About storage types for CAS crawls

The Content Acquisition System can write output from a crawl to either a Record Store instance (the default) or to a record output file. The configuration of the Deployment Template varies depending on whether a crawl is configured to write output to a Record Store instance or configured to store crawl output in record output files. This topic describes the main differences between the storage types as they affect the operations of the Deployment Template.

Note: Although both storage types are fully supported, Oracle recommends configuring a CAS crawl to write to a Record Store instance rather than a record output file. This approach simplifies both the operational model and Deployment Template configuration.

Characteristics of a Record Store instance versus record output files

  • Files - In a Record Store instance, there are no individual files to manipulate.

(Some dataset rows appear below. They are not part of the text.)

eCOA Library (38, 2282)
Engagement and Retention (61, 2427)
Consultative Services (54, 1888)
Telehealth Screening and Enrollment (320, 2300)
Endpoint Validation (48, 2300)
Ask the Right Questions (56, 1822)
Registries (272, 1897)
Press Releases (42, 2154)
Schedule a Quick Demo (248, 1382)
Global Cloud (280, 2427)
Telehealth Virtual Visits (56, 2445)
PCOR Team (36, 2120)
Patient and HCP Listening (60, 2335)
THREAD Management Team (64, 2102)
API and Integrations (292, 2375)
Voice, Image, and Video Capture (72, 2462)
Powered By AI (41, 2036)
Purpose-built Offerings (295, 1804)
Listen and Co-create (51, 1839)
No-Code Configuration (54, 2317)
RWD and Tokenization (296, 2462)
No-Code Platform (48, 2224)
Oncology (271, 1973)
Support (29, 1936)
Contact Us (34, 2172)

For crawls that write to record output files, there are one or more files to manipulate for both full and incremental crawls. You do not need to fetch files for a baseline crawl that is configured to write Endeca records to a Record Store instance. In crawls that write to a Record Store instance, a baseline pipeline uses a custom record adapter to read records directly from a Record Store instance. There is no fetching or copying record output files. For details about configuring a custom record adapter to read from a Record Store instance, see the CAS Developer's Guide.

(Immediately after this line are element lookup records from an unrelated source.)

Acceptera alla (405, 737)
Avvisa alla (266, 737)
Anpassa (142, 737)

  • Operational instructions - A crawl that writes output to a Record Store instance does not require Deployment Template configuration for output destinations, file names, or require instructions to move, copy, or fetch files. A crawl that writes to record output files requires configuration output destinations, file names, and instructions to move, copy, or fetch files.

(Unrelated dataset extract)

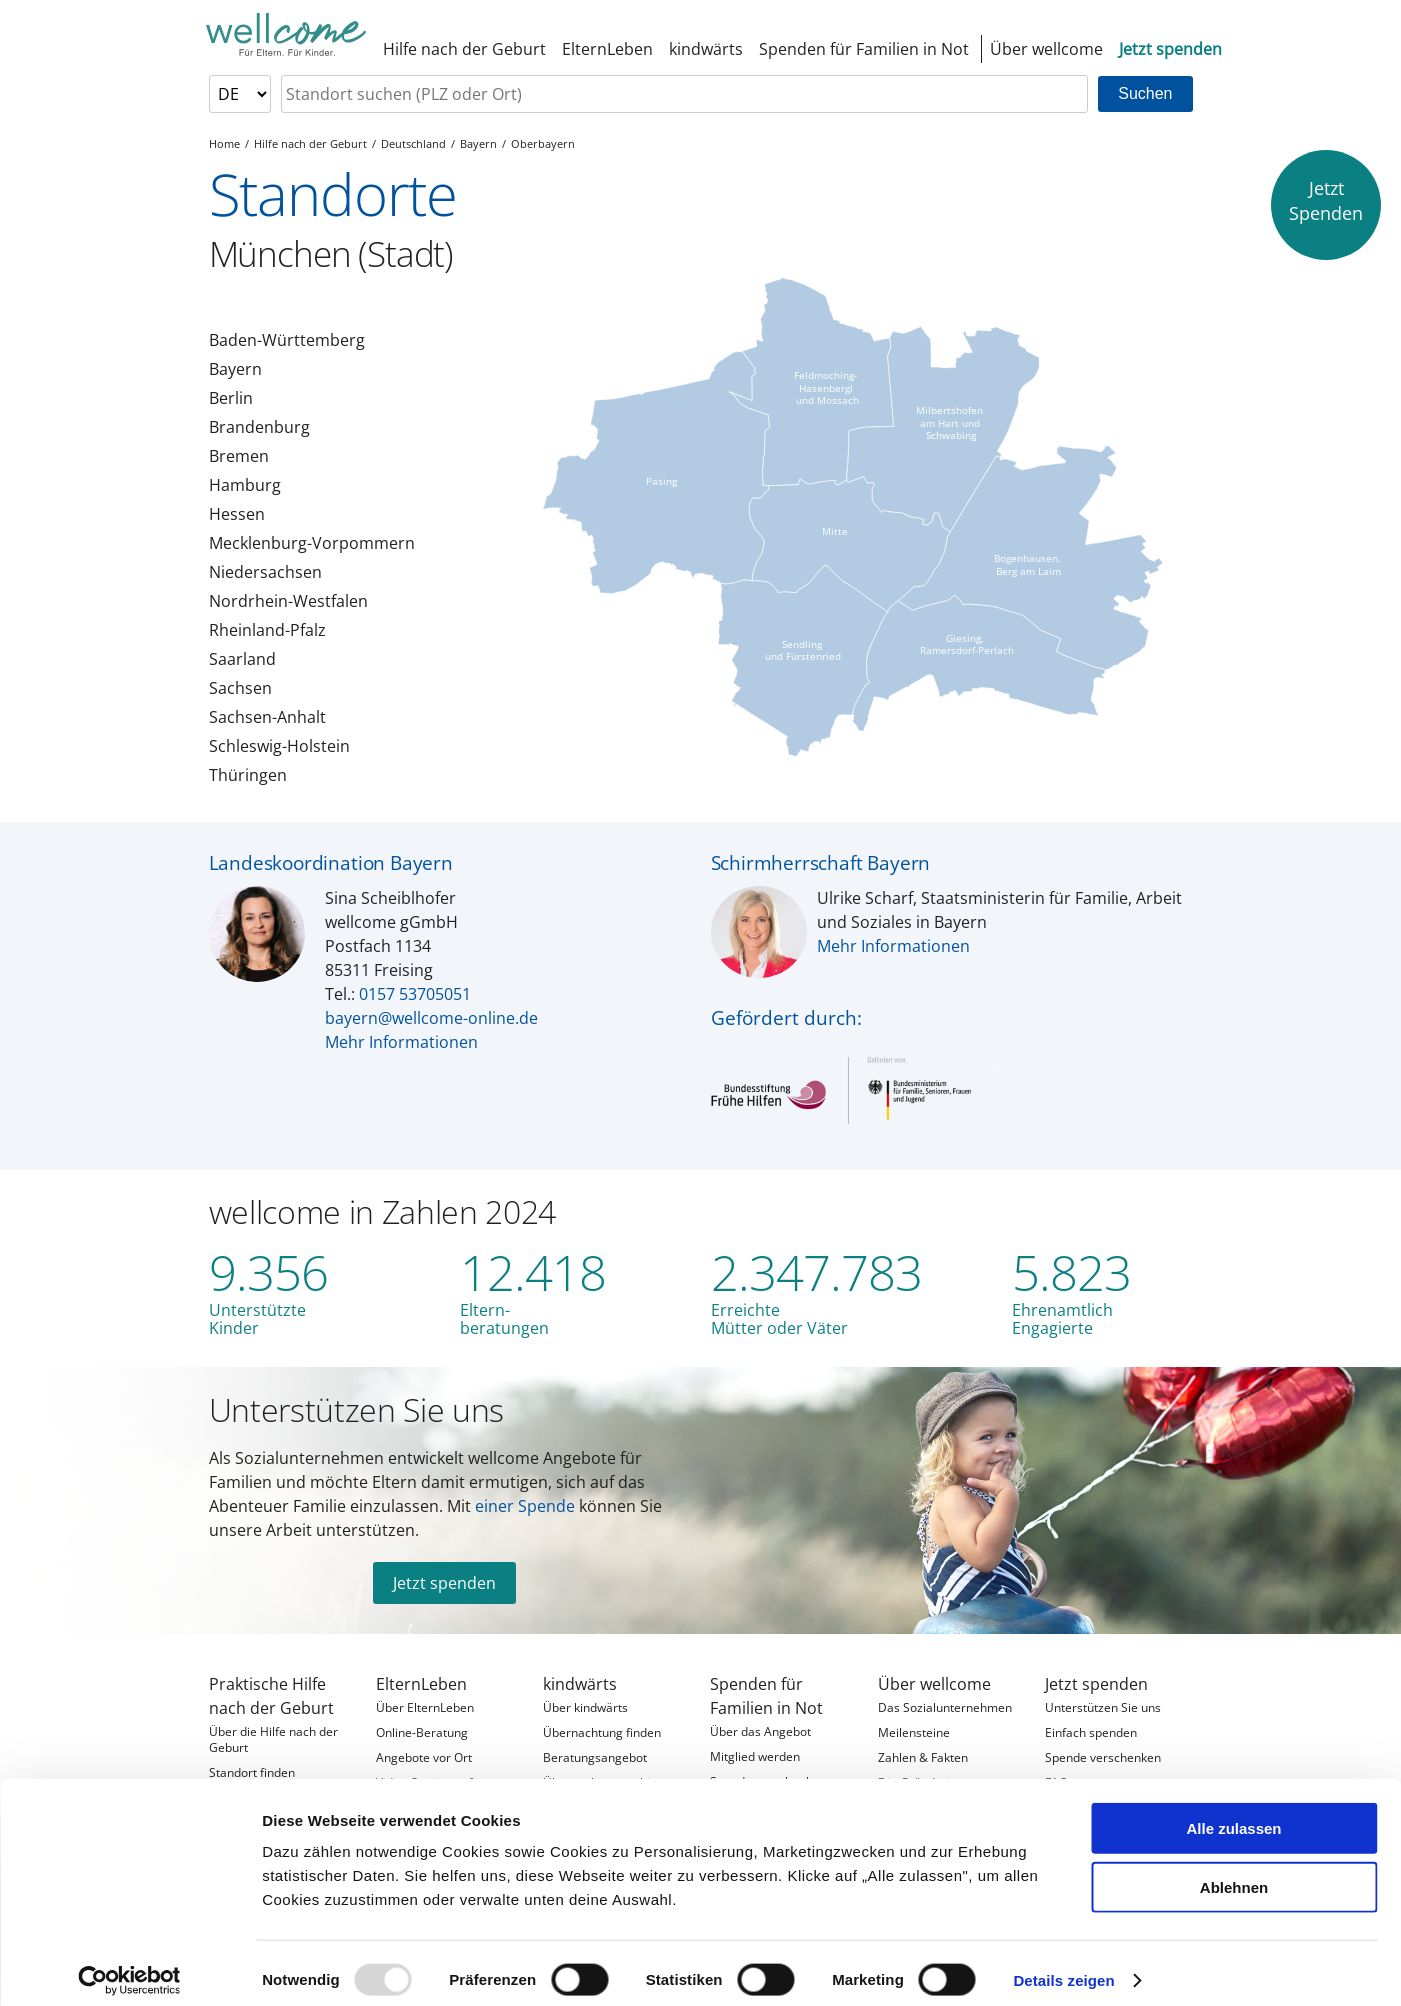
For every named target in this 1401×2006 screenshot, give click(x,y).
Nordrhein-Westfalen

  • Configuration properties - For crawls that write to a Record Store instance, the CAS server configuration properties in the custom-component need to specify the host and port of the CAS Server. No properties are required for output destinations. For crawls that write to a record output file, the CAS server configuration properties in the custom-component need to specify the host and port of the CAS Server, and output destinations for full and incremental crawl files.